Below are a few of the main facts about TMJ syndrome so you can develop a better understanding of it.
A Bit of Background: What Happens When You Develop TMJ?
If you are diagnosed with TMJ, it means that there is a problem with the hinge that connects your lower and upper jaw together. It can be challenging for your dentist to determine the cause of your TMJ, but it is important to treat the problem. Otherwise, your joint, which involves the use of a system of bones, discs, ligaments, and muscles, will continue causing unwanted symptoms.
Signs and Symptoms: What Does TMJ Feel Like?
There are quite a few symptoms that can arise when a patient develops TMJ disorder.
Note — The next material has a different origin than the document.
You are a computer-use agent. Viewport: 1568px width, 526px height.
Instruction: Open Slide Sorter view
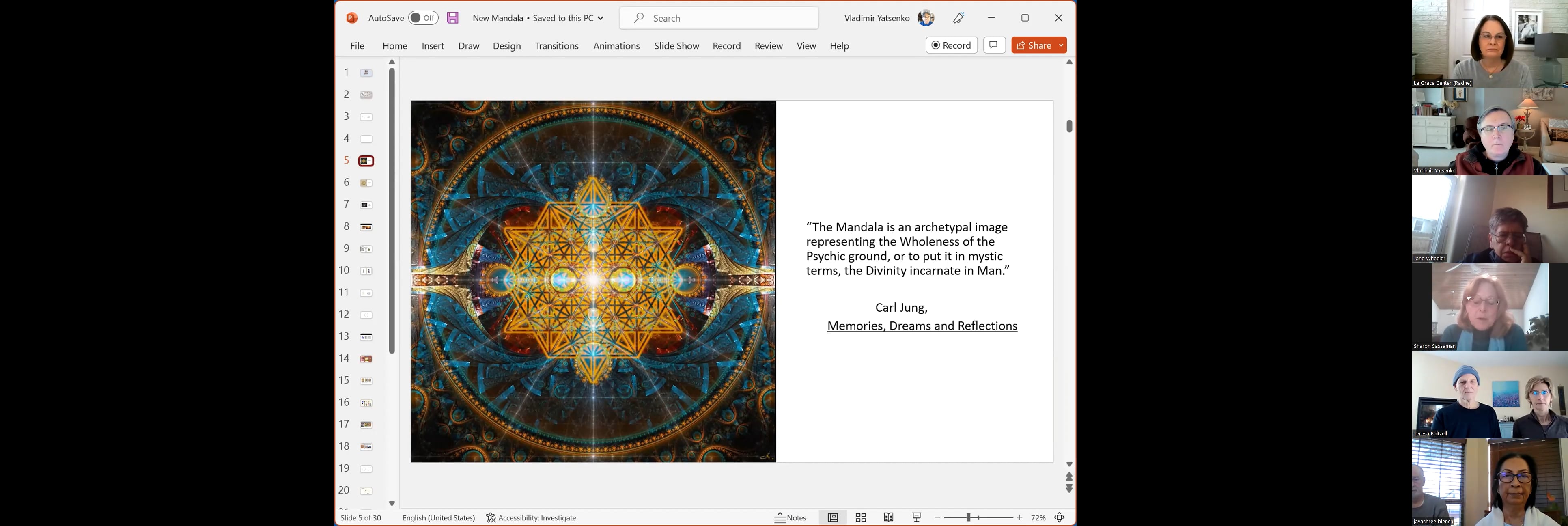tap(860, 517)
However, the symptoms could be related to other health concerns, so if you do experience these issues, experts highly recommend talking to your dentist to figure out if TMJ is really to blame.
Severe discomfort or pain, on one or both sides of the face, that could be temporary or could persist over a long period of time
Popping, grating, or clicking sounds (with or without pain) within the jaw joint whenever you open and close the mouth or when you chew
Difficulty opening the mouth wide
Pressure and pain felt behind the eyes
Earaches, ringing in the ears, or hearing problems
Swelling of the side of the face
Headaches that can mimic migraines
Dizziness, neck aches, and upper shoulder pain
Pain when you open your mouth wide, when you chew, or when you yawn
Jaw muscle tenderness or jaw joint pain on one or both sides
Tenderness or pain in the jaw joint area, the shoulders and neck, the face, and around or in the ear whenever you open the mouth wide, speak, or chew
A feeling that your jaw locks, goes out of place, or gets stuck, either in a closed or open position
Changes in the way the lower and upper teeth align with one another, an uncomfortable bite, or difficulty chewing
Getting to the Bottom of Things: What Might Cause TMJ?
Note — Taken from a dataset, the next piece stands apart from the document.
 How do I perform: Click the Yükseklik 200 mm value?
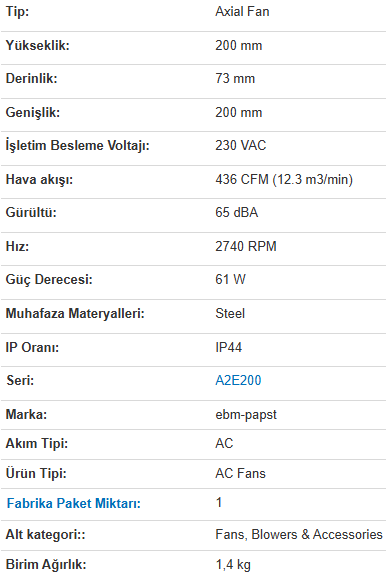238,46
TMJ could arise from a variety of scenarios, and dentists are not always able to figure out the exact cause. For example:
Injuries, such those that can occur from whiplash or an impact, could adversely affect the muscles of the neck and head, the jaw joint, or the jaw.
Grinding your teeth, which is referred to as bruxism, could place too much pressure on the joint, leading to discomfort and pain.
Arthritis within the jaw joint could damage cartilage and cause TMJ symptoms.
Tightening your jaw and facial muscles, as well as clenching your teeth, could be part of a response to stress that could cause jaw problems.
If the disc found in the jaw joint moves out of place or erodes, it could inhibit smooth movement of the jaw.
Getting Relief: How Can TMJ Be Treated?
Thankfully, you don’t have to live with the pain of TMJ. Seeing your dentist when symptoms occur will give you access to timely treatments that can bring relief. Your dentist may recommend a variety of options, such as:
Applying heat packs or cold packs to your face to inhibit the pain
Employing relaxation techniques within your daily life in order to reduce tension in the jaw (Yoga class, anyone?)
Sticking with softer foods for every meal
Avoiding excessive jaw movements (Keep that chewing gum away!)
Performing exercises that are designed to strengthen the muscles in the jaw
Wearing a night guard or splint to combat bruxism
Taking medications, such as anti-inflammatory meds, anti-anxiety prescriptions, muscle relaxants, or pain relievers
Undergoing surgery if the jaw joint has not responded to other treatments
You Don’t Have to Live with TMJ: See Your Dentist!
TMJ is a painful condition that can get in the way of your daily activities, even when it comes to simple acts like chewing your food. But if you see your dentist, you can narrow down what might be causing your discomfort, and you can get yourself on the road to relief.